Researchers at WashU Medicine have uncovered new molecular insights into Alzheimer's disease, Parkinson's disease and other forms of dementia by analyzing thousands of proteins in both cerebrospinal fluid and blood plasma. The study, led by Carlos Cruchaga, the Barbara Burton & Reuben Morriss III Professor in the Department of Psychiatry and director of the NeuroGenomics and Informatics Center at WashU Medicine, represents one of the largest and most comprehensive multi-tissue analyses of proteins across multiple neurodegenerative diseases to date. The findings raise the possibility of developing blood tests for earlier and more precise diagnosis of these conditions.

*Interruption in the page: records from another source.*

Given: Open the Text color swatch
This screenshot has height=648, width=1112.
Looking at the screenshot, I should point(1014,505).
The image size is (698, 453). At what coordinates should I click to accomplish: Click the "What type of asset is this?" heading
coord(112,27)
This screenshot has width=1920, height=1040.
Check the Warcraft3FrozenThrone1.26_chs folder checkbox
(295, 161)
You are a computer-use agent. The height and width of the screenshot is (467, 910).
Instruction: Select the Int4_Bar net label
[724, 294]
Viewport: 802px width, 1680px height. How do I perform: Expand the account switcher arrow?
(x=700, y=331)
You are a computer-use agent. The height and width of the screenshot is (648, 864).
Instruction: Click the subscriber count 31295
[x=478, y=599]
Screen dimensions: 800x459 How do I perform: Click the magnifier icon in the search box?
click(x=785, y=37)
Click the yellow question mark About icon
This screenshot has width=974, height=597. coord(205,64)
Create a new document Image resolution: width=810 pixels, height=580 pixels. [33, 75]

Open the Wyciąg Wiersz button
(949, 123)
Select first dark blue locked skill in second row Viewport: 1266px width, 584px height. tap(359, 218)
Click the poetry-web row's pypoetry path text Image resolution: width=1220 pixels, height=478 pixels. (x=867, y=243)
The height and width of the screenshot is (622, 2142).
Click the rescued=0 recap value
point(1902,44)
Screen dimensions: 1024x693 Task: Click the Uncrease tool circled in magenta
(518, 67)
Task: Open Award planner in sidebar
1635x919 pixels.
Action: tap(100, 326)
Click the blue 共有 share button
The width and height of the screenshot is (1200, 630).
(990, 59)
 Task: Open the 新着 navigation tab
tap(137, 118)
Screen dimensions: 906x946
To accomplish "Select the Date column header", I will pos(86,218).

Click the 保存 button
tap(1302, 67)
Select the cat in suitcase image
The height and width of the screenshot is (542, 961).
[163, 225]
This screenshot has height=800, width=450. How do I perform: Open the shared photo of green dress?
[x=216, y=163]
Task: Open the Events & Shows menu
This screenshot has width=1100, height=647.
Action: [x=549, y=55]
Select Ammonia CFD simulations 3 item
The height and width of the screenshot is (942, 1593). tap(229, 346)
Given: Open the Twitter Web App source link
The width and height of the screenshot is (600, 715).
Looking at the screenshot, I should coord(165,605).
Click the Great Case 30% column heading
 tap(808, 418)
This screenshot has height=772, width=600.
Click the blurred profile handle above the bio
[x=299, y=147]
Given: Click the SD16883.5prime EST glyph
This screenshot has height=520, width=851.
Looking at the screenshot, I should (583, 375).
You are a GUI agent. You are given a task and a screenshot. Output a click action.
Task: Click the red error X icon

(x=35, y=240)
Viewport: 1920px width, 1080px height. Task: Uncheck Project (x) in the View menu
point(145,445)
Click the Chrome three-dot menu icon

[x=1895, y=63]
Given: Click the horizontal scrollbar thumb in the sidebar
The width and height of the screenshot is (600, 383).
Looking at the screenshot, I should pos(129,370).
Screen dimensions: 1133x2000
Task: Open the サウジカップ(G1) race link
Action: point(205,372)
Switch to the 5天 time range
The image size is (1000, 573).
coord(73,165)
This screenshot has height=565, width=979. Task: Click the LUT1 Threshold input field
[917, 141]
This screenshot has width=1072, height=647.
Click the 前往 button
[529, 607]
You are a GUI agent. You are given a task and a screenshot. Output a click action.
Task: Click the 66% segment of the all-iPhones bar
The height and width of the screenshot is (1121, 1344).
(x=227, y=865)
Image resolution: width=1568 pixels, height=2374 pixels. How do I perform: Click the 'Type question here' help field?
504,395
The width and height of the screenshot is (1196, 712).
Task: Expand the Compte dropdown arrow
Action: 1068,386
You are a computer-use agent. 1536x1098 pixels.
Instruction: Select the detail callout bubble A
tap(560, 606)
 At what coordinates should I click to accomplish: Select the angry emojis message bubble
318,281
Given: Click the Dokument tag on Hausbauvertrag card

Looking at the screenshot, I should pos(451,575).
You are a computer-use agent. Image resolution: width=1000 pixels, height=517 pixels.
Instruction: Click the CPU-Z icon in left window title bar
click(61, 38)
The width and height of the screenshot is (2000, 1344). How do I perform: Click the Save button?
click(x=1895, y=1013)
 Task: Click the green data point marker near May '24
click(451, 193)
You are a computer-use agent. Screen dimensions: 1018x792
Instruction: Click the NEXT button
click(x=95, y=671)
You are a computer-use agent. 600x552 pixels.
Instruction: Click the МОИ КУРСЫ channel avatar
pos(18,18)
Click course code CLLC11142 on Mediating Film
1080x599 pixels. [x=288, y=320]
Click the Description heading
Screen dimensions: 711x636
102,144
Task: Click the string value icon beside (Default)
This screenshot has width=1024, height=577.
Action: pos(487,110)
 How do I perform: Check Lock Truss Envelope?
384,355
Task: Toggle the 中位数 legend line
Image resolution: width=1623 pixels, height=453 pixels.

In the study, published March 30 in Neuron, a multi-institutional team of clinicians, neuroscientists and data scientists, steered by Muhammad Ali, an assistant professor of psychiatry at WashU Medicine and first author of the study, analyzed nearly 7,000 proteins in samples of spinal fluid and blood from nearly 6,000 people - including people with neurodegenerative diseases as well as healthy controls - to better understand four major neurodegenerative diseases: Alzheimer's disease, Parkinson's disease, dementia with Lewy bodies, and frontotemporal dementia. By analyzing these diseases in parallel, the researchers could distinguish both shared and disease‑specific "molecular fingerprints." Across all four diseases, the protein analysis indicated clear evidence of inflammation, damage to the connections between nerve cells, and changes in the scaffolding around cells known as the extracellular matrix.
At the same time, the researchers discovered that each disease had its own distinctive patterns. Using these patterns, the team created computer models that could distinguish people with each disease from those without neurodegenerative disease with high accuracy - at least as good as some current gold‑standard tests, such as PET scans - based on their blood or spinal fluid samples. These models could be used to develop more precise diagnostic tests or to help monitor disease progression or patient response to treatment.
By revealing both shared and disease‑specific immune and structural changes, the study also indicates that some treatment strategies might be effective across several types of dementia - such as those treatments targeting chronic inflammation or the blood-brain barrier - while other therapies could be tailored to each disease.